November 17.—Browne told me that Joe Davis, the President's brother, had been made a Brigadier-General. The senate rejected him but Ben Hill got the vote reconsidered provided Joe Orr would be made postmaster at Athens. Don't mention this as it would get Browne into trouble.

Near Fredericksburg, November 22, 1862.—My camp is on the hills immediately in the rear and west of old ‘Federal Hill.’ I can see the house plainly about one mile and a half distant, there being a level plain between it and my headquarters. In that house my mother was born and was married.

The abolitionists gave notice last night that they would shell the city at nine o'clock this morning. Consequently during the entire night the women and children were thronging the road to Richmond. It was a pitiable sight—gentle ladies dressed in furs trudging through the mud, poor little children huddled in go-carts and ox-wagons, many with little bundles of valuables leaving their homes, expecting them soon to be in flames. The time was extended this morning to three P. M. and this scene of distress has continued all day.

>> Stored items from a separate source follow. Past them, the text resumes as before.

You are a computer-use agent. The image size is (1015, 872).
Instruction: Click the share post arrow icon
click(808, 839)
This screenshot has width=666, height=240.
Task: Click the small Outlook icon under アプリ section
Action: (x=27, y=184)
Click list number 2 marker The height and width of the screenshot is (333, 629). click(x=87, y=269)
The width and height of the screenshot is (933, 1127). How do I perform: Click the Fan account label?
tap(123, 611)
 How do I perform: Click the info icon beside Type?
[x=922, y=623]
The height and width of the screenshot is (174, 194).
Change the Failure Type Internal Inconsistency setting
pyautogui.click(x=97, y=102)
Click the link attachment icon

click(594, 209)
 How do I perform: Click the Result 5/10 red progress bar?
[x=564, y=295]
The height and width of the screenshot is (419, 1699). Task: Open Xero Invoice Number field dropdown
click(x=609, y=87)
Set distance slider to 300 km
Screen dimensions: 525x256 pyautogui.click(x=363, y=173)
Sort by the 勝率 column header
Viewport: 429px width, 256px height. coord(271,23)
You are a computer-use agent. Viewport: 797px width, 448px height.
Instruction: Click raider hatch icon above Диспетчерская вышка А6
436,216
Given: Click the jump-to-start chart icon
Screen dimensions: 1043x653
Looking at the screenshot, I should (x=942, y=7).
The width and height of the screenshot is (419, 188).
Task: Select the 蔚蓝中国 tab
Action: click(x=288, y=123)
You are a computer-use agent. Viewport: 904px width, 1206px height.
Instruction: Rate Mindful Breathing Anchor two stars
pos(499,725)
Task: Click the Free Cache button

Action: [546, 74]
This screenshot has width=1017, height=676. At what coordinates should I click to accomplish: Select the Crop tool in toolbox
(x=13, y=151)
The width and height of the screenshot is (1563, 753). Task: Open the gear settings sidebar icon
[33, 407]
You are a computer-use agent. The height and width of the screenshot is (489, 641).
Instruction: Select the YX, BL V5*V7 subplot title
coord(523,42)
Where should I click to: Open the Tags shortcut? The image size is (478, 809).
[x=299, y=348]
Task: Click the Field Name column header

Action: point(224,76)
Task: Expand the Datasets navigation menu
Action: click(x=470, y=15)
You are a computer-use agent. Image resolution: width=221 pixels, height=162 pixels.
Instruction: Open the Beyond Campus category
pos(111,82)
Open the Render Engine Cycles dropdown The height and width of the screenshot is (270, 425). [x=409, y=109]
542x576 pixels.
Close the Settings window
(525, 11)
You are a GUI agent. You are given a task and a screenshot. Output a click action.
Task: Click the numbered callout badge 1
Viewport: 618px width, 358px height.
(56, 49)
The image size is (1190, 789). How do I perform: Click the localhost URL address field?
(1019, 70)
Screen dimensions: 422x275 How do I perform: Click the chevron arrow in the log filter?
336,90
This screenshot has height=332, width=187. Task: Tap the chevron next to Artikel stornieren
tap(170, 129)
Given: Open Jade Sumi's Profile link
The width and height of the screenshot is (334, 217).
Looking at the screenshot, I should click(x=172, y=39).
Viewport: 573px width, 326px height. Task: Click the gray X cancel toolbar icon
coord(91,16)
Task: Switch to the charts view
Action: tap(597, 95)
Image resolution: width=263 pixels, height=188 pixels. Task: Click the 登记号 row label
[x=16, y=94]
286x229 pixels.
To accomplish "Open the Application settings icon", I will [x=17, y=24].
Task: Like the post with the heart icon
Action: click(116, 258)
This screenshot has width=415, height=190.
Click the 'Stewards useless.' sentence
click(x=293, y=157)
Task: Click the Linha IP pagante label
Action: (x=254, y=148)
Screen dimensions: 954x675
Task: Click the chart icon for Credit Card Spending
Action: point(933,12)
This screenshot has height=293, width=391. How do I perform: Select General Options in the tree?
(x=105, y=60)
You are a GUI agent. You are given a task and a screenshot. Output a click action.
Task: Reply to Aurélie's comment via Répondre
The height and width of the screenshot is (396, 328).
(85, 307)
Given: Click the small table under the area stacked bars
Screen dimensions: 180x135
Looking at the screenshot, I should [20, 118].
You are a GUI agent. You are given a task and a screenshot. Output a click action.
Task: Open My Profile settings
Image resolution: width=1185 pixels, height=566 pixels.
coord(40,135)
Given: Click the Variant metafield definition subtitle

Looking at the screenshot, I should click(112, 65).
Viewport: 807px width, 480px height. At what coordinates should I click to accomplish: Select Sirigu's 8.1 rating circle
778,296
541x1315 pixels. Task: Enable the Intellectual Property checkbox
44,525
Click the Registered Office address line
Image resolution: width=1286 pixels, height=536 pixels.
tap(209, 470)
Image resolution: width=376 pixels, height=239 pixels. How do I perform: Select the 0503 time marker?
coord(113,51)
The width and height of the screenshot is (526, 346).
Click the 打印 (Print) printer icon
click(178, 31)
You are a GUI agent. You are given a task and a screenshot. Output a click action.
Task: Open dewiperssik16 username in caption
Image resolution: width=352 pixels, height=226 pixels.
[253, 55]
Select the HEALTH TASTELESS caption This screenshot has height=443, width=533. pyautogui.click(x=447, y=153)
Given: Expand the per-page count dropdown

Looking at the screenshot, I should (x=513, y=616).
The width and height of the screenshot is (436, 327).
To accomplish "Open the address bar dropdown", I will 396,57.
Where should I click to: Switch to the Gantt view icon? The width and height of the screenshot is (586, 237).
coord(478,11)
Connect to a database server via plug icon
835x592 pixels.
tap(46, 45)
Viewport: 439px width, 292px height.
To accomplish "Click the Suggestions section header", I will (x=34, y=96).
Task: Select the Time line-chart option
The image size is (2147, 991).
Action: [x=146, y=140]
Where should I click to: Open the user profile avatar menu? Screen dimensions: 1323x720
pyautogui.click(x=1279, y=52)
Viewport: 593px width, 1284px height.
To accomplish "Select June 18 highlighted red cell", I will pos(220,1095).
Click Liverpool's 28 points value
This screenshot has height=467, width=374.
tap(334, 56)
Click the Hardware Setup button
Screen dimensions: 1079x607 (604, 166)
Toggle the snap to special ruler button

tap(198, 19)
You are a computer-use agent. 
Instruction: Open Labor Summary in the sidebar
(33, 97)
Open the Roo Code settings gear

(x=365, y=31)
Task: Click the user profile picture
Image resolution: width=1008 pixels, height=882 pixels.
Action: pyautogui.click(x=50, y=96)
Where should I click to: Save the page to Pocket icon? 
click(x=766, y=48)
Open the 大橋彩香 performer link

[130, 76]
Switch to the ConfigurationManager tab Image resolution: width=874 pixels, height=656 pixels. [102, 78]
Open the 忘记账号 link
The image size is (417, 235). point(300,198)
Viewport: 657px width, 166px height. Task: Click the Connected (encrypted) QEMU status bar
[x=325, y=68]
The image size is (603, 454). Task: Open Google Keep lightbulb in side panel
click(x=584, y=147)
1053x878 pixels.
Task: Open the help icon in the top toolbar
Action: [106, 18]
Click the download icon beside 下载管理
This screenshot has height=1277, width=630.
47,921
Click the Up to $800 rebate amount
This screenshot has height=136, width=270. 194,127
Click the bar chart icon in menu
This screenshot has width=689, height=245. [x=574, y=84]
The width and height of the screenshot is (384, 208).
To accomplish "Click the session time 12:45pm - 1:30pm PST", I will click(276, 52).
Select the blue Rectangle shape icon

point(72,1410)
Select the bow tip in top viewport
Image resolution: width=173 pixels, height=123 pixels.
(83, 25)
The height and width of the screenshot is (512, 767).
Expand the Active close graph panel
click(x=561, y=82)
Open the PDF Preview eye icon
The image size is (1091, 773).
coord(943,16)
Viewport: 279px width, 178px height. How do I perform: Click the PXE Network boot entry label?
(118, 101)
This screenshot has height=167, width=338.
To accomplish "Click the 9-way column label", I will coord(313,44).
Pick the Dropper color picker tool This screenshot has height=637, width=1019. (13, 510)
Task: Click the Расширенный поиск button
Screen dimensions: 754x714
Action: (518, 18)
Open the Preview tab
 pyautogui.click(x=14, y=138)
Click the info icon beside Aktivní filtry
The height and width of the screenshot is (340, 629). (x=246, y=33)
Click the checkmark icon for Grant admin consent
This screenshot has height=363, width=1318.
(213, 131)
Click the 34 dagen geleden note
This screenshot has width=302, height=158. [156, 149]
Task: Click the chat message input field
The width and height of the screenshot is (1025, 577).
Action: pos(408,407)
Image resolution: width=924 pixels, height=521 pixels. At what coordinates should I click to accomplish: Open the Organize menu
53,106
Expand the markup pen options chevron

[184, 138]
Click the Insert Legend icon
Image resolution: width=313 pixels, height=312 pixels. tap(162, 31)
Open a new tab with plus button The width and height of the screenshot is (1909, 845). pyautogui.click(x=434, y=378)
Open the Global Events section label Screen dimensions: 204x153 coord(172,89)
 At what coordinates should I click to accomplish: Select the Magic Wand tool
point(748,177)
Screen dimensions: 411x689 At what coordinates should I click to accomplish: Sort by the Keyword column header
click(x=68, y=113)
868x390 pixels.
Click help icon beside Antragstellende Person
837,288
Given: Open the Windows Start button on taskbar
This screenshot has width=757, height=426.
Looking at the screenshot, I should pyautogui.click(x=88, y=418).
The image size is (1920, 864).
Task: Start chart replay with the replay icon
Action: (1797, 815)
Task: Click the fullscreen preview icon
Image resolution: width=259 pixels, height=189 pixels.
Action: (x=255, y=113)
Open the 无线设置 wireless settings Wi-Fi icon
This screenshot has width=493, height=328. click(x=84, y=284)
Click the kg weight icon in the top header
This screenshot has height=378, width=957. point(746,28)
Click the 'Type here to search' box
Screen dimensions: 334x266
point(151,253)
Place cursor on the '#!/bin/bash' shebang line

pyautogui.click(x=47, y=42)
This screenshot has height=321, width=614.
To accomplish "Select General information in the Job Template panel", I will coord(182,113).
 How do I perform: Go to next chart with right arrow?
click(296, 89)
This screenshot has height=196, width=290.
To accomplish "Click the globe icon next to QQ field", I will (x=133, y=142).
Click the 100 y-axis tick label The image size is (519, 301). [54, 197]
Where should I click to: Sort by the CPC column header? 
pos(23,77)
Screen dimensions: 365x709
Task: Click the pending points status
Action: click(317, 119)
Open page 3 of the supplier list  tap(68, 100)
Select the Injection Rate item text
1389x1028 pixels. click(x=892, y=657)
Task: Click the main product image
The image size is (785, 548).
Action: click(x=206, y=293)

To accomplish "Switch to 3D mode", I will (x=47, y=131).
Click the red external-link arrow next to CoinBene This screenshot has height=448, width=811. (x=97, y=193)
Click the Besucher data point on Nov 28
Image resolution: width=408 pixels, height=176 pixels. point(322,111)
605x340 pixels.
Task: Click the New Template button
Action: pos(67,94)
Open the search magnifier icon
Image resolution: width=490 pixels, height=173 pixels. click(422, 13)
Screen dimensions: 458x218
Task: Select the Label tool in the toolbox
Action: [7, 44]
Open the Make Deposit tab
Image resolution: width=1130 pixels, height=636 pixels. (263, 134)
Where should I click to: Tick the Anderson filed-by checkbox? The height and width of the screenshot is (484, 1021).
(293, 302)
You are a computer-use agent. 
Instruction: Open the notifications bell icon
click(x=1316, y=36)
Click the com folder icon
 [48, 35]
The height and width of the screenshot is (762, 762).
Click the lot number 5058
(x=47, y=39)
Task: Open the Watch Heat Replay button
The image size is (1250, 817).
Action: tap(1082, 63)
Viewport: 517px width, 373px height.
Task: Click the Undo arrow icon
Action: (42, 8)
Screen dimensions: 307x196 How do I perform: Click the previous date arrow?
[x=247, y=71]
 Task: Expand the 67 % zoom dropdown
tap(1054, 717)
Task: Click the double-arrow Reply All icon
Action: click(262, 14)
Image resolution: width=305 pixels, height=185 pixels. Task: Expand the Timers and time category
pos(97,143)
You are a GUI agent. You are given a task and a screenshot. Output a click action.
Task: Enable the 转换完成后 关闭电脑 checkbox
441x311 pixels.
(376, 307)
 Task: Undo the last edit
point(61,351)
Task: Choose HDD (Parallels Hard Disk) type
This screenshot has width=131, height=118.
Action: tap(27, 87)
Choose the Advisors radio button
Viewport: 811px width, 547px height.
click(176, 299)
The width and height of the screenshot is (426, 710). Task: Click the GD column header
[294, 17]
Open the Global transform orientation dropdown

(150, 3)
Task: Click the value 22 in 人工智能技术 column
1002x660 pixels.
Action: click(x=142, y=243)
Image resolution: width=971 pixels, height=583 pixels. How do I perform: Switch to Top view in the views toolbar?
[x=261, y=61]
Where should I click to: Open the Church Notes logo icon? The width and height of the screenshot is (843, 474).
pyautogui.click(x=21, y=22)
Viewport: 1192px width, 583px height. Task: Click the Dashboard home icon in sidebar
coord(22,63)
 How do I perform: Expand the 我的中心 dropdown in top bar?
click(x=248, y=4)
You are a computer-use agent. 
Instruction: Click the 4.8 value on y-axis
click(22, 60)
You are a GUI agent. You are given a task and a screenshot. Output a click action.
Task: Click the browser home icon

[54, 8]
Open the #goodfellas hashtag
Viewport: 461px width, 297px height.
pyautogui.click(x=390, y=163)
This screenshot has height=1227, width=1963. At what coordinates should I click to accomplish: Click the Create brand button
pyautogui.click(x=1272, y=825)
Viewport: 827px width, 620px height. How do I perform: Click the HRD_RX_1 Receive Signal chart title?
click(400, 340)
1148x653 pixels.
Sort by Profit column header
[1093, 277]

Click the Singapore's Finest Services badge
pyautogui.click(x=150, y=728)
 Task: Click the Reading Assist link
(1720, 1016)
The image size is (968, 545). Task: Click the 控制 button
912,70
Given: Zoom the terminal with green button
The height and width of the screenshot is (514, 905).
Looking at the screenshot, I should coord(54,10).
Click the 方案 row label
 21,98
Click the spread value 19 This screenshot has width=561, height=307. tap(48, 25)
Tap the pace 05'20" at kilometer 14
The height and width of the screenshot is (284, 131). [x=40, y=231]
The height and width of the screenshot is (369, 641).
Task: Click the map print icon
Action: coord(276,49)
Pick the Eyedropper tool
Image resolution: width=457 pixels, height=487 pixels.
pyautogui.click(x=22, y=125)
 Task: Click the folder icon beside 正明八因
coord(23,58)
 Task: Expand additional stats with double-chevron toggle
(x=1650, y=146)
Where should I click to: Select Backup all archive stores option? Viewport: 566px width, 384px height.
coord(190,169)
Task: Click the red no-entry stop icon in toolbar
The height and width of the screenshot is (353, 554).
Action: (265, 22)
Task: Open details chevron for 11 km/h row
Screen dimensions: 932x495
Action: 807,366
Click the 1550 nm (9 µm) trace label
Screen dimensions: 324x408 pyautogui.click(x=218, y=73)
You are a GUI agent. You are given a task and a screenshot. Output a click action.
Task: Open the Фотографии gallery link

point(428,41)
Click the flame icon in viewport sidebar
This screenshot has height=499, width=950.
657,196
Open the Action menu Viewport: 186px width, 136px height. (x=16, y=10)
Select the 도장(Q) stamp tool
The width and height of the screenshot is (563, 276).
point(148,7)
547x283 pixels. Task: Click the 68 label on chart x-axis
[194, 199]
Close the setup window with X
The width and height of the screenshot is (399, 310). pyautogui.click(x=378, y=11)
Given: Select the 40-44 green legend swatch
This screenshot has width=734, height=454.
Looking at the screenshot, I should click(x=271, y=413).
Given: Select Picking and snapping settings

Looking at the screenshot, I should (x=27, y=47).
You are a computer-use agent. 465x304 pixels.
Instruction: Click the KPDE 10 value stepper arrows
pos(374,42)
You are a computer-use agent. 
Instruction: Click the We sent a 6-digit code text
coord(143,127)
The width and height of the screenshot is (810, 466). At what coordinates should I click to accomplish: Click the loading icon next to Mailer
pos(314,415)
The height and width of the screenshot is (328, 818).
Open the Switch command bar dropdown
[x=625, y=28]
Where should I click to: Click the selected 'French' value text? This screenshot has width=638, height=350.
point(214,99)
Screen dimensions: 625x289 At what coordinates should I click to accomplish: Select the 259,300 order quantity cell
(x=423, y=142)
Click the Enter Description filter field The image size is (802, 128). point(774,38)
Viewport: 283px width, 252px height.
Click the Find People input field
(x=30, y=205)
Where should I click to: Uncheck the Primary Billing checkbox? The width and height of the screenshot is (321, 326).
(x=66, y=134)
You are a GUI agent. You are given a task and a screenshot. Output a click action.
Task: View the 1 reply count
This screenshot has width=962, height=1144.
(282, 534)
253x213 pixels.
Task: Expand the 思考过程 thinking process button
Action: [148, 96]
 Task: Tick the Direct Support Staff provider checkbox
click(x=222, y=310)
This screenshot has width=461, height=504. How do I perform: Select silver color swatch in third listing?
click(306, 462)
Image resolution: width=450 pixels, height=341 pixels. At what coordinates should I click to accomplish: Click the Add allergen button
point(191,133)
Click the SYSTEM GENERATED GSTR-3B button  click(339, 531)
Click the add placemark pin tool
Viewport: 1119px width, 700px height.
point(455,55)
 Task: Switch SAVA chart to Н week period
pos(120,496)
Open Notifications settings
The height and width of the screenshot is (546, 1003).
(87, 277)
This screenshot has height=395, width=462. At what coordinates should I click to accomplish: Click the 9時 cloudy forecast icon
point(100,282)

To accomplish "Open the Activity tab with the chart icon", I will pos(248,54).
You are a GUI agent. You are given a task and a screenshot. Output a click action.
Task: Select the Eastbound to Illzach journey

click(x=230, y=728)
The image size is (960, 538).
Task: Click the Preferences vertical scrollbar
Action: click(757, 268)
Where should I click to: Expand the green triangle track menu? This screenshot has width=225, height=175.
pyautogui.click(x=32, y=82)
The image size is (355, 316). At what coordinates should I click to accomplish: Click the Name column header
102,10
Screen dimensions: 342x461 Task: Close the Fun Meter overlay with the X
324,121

We are camped just behind our line of battle. The balance of Longstreet's Corps has come up and we feel fully able to cope with the enemy. I believe my brigade can whip ten thousand of them attacking us in front. We have a magnificent position, perhaps the best on the line.

November 24.—The Yankees seem to be moving away from Stafford Heights across the river. I think this campaign is closed. There will be a good deal of manoeuvering, some skirmishing, but no other great battle before spring in this State.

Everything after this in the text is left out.